Task requirements:
Please print, word for word, every line from the one that contains "Viewport: 724px width, 1568px" through the last line of the records, and nothing else.

Provided records: Begin

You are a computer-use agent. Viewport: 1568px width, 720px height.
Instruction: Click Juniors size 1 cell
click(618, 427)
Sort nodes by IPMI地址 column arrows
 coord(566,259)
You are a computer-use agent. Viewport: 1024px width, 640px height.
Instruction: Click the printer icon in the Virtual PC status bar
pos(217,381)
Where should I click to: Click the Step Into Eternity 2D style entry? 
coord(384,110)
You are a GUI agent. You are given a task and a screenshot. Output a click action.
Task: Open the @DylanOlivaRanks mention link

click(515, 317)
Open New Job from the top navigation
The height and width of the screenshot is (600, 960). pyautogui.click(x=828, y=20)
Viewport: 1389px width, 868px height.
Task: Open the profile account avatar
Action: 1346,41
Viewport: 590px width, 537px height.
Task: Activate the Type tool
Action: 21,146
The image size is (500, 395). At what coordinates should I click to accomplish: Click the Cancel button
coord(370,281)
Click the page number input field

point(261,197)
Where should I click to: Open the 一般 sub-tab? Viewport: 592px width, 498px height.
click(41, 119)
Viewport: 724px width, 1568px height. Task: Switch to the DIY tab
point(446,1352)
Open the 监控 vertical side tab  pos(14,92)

Provided records: End

Output:
Viewport: 724px width, 1568px height. Task: Switch to the DIY tab
point(446,1352)
Open the 监控 vertical side tab  pos(14,92)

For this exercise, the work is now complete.